» **What is required**:
Return everything from the line containing "Describe the element at coordinates (510, 483)" down to the line containing "In order to click on date-panel: APRIL", both included, exactly as they appear in the items.

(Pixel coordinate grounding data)

::::

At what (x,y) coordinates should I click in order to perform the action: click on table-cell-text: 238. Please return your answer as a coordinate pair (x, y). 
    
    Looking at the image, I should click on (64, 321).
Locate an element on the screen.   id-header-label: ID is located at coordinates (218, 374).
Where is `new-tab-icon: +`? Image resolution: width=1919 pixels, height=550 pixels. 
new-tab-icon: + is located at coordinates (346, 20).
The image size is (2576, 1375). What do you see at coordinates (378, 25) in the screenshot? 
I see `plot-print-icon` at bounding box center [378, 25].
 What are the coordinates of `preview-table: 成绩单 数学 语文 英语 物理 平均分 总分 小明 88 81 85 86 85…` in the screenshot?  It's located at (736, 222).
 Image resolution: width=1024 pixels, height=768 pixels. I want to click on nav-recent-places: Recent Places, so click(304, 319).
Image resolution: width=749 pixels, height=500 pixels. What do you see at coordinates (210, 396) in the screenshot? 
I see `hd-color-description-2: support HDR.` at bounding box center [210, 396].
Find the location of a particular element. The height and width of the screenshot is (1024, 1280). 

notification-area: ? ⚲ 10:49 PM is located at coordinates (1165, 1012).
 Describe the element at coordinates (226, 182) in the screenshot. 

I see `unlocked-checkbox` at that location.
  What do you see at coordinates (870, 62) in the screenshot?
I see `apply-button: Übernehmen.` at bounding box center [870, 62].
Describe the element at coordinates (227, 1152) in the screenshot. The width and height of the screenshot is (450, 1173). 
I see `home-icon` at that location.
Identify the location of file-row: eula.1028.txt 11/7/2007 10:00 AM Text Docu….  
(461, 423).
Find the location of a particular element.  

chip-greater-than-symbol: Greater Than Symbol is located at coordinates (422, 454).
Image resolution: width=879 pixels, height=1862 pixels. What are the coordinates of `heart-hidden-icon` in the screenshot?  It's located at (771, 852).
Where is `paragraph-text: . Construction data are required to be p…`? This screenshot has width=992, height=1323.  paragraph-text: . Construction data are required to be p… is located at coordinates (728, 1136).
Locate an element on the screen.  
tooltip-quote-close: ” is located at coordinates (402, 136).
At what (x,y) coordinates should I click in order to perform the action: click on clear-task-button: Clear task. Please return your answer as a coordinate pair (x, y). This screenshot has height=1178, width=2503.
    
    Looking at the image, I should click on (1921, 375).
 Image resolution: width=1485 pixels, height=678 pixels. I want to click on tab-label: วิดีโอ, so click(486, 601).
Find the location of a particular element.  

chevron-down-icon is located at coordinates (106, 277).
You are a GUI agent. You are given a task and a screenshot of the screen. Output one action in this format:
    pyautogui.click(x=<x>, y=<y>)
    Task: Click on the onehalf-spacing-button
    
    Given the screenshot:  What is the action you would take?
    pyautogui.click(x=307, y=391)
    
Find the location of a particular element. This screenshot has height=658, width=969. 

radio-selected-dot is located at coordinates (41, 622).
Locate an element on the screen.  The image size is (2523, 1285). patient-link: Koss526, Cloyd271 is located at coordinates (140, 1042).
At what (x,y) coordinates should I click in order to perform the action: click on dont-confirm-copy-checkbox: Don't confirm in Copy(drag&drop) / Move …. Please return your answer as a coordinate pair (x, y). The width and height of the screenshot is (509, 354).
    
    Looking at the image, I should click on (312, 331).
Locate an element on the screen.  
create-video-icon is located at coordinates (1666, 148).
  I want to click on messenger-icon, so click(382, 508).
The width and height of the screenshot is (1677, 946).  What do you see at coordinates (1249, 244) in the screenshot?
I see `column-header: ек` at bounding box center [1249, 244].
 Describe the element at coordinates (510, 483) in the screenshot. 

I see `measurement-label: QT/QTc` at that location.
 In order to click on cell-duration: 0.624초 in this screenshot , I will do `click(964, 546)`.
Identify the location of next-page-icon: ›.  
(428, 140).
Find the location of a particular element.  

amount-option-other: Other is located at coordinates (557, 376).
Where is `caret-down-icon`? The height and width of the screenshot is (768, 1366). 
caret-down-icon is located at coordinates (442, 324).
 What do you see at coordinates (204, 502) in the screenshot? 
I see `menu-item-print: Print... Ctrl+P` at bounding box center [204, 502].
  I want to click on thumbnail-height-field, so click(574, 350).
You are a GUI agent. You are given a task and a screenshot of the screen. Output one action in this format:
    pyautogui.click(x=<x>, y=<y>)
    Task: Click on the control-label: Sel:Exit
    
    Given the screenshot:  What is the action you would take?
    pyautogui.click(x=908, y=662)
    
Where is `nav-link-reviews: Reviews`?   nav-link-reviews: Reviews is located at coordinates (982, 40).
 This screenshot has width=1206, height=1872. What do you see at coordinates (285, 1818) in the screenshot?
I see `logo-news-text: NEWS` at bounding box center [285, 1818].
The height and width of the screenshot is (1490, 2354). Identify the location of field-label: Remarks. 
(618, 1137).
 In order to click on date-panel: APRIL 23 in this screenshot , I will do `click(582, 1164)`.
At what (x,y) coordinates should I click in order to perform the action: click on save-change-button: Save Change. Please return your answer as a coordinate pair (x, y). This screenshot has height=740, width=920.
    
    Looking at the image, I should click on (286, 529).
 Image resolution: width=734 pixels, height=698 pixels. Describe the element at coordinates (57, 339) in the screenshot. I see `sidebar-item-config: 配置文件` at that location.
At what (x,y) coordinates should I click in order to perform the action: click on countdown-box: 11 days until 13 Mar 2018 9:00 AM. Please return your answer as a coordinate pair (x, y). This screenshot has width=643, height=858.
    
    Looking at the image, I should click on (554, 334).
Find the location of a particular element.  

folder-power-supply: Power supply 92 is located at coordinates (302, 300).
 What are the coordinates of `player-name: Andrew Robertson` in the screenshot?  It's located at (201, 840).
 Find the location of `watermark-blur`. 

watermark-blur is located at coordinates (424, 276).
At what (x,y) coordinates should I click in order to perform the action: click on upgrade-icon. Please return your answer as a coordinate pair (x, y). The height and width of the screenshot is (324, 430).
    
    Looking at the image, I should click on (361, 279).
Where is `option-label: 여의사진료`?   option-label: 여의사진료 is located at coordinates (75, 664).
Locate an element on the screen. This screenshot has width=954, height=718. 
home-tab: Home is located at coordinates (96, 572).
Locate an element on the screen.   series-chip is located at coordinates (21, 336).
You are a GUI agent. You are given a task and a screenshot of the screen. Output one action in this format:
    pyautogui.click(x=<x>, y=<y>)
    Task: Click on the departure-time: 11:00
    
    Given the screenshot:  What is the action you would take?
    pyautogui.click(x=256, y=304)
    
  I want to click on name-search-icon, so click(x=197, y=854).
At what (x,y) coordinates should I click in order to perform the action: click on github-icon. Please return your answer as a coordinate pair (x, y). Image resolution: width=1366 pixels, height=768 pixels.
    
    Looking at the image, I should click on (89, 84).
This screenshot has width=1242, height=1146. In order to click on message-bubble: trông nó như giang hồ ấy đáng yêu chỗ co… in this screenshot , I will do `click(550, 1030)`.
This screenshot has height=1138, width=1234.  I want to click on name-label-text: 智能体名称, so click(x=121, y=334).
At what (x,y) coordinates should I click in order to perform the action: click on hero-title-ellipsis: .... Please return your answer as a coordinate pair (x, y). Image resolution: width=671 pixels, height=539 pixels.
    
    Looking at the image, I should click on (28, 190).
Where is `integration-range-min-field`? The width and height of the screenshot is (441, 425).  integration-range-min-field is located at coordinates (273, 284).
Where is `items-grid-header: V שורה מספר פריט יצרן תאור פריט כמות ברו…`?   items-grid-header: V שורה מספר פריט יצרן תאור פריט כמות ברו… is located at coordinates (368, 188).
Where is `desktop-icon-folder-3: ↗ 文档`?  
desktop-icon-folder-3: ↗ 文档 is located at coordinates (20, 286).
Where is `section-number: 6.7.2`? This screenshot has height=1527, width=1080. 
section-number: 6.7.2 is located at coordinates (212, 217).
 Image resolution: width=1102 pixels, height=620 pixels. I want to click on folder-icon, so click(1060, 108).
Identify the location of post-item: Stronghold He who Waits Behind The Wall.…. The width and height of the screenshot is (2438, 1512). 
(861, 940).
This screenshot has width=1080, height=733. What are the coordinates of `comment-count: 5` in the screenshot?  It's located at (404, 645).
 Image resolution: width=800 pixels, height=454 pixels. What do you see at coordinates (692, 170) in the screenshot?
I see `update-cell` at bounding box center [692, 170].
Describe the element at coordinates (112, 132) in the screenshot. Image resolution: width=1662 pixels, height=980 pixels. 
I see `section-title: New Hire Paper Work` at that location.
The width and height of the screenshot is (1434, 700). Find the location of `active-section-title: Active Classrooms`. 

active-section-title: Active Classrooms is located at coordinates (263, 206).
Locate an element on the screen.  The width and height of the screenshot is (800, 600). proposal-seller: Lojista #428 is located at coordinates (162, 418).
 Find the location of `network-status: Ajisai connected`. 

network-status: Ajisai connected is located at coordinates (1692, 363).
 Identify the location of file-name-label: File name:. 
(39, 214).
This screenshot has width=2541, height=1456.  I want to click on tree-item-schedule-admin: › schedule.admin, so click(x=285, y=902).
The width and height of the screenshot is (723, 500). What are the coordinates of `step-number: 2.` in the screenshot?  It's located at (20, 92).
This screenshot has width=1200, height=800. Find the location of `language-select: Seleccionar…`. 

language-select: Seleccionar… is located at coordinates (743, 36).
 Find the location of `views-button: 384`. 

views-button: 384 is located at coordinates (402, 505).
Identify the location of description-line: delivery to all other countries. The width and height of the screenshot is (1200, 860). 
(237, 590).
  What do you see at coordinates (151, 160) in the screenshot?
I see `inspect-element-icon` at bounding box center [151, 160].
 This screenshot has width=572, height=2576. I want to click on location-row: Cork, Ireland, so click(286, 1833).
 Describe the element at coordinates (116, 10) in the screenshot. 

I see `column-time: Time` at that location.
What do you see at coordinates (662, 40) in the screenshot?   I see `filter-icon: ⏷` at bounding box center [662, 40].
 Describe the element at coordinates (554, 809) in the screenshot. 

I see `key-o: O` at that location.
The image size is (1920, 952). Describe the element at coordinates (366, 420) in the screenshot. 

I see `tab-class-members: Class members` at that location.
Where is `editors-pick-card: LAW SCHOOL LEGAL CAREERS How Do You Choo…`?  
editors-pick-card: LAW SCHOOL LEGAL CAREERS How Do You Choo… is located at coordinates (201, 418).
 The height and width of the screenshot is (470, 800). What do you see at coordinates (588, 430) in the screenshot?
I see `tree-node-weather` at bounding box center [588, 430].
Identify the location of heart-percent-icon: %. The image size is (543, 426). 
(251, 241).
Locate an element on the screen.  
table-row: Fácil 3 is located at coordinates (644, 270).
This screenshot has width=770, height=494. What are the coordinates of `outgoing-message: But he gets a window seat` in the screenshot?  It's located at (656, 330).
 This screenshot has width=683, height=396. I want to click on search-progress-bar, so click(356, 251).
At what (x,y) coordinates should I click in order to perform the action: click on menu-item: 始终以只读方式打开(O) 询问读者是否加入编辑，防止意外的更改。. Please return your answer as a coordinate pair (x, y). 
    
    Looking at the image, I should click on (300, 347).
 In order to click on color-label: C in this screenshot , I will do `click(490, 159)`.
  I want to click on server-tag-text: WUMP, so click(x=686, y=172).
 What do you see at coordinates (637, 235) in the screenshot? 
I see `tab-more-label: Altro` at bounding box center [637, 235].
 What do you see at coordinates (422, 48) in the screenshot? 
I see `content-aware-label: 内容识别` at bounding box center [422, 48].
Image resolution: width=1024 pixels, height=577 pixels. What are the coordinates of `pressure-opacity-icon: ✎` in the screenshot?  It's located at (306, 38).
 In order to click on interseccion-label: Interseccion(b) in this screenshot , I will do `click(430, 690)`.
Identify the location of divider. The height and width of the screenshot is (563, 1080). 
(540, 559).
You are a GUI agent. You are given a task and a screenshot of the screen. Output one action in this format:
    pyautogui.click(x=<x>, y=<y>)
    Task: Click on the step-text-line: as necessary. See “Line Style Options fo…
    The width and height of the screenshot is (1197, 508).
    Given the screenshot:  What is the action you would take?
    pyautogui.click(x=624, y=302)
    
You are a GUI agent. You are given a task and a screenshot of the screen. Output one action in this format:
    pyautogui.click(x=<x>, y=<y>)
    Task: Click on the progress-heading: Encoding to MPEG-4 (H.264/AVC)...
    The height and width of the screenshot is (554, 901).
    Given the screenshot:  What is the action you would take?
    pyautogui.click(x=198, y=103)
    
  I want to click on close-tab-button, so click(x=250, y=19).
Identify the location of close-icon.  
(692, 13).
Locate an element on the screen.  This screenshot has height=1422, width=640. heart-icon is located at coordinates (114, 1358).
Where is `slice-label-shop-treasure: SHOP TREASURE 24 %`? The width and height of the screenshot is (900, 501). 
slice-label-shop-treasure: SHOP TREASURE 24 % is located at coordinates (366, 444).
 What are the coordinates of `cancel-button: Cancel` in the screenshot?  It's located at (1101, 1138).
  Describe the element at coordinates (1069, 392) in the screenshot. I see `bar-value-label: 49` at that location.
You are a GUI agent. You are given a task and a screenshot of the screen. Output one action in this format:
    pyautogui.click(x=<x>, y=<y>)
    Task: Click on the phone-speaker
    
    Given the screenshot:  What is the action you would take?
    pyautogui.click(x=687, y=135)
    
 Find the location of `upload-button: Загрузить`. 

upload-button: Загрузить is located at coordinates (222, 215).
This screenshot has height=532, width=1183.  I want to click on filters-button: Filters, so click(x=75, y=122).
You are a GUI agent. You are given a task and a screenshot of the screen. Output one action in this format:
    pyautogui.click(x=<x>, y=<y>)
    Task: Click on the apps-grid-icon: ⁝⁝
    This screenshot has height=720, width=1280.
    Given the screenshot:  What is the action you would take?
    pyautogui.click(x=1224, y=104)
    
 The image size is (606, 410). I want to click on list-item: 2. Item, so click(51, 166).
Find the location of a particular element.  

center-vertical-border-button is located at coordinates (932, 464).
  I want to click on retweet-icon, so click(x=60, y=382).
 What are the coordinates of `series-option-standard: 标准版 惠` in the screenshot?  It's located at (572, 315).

::::

» **Output below**:
 Describe the element at coordinates (510, 483) in the screenshot. 

I see `measurement-label: QT/QTc` at that location.
 In order to click on cell-duration: 0.624초 in this screenshot , I will do `click(964, 546)`.
Identify the location of next-page-icon: ›.  
(428, 140).
Find the location of a particular element.  

amount-option-other: Other is located at coordinates (557, 376).
Where is `caret-down-icon`? The height and width of the screenshot is (768, 1366). 
caret-down-icon is located at coordinates (442, 324).
 What do you see at coordinates (204, 502) in the screenshot? 
I see `menu-item-print: Print... Ctrl+P` at bounding box center [204, 502].
  I want to click on thumbnail-height-field, so click(574, 350).
You are a GUI agent. You are given a task and a screenshot of the screen. Output one action in this format:
    pyautogui.click(x=<x>, y=<y>)
    Task: Click on the control-label: Sel:Exit
    
    Given the screenshot:  What is the action you would take?
    pyautogui.click(x=908, y=662)
    
Where is `nav-link-reviews: Reviews`?   nav-link-reviews: Reviews is located at coordinates (982, 40).
 This screenshot has width=1206, height=1872. What do you see at coordinates (285, 1818) in the screenshot?
I see `logo-news-text: NEWS` at bounding box center [285, 1818].
The height and width of the screenshot is (1490, 2354). Identify the location of field-label: Remarks. 
(618, 1137).
 In order to click on date-panel: APRIL 23 in this screenshot , I will do `click(582, 1164)`.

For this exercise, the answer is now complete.